I make my way to the kitchen sink, not to fix anything, but simply to wash my face. Cold water splashes against my skin, waking up the senses without violence. I splash it on until my eyes sting slightly, then wipe them dry with a towel that smells faintly of fabric softener and yesterday’s laundry. The steam rising from the faucet mixes with the air, creating a small, private cloud in the center of the room where I stand alone.
“Morning,” I say to the empty kitchen. It feels like saying hello to myself, or perhaps acknowledging that I’m part of the same world outside these walls now, even if I haven’t stepped through the door yet. The report on my laptop sits open on the table, a pale rectangle of white space waiting for text. But it doesn’t look terrifying anymore.

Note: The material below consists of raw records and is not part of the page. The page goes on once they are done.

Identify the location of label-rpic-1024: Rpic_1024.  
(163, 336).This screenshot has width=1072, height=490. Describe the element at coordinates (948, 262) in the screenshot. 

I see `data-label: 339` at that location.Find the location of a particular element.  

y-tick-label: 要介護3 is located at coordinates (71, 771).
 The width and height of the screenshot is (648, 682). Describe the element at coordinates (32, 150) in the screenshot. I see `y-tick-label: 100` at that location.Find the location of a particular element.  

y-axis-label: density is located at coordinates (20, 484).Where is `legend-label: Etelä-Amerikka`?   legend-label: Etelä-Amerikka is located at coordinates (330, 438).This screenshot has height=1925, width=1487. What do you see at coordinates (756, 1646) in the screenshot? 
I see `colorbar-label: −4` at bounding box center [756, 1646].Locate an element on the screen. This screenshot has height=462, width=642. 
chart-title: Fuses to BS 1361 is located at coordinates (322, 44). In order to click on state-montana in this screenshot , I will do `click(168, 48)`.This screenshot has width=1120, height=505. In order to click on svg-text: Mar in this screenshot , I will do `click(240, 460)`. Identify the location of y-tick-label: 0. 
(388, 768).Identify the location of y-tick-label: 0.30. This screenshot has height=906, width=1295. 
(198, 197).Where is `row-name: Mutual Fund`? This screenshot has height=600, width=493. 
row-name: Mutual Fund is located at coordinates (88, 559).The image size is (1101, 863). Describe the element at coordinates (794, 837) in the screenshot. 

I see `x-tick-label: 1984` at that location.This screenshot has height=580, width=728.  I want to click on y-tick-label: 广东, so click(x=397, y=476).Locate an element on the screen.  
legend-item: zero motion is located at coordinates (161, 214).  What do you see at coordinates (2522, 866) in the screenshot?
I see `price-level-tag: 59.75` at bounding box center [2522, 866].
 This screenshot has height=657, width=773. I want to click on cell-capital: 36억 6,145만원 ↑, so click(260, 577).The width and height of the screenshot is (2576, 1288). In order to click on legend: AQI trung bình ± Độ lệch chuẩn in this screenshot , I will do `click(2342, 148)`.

It looks like just another surface to write upon, another canvas ready for tomorrow’s work once I’ve finished today’s breakfast and coffee.
I pull down the blinds further, letting in more light until the room is bright enough to see clearly but not so harsh that it hurts my eyes. Then I grab my keys, heading back out into the city where millions of other people are doing their own versions of waking up—making beds, brewing coffee, tying shoes, checking emails. We are all drifting through our own mornings again, separate yet connected by the shared rhythm of beginning anew.
And somewhere deep inside me, beneath the surface of the routine, the gold sphere pulses softly once more—a reminder that I made it through last night without fixing everything, and today will be no different. Just another step in the flow. Just another bite of spicy chicken and coleslaw waiting around the corner for lunchtime to arrive again.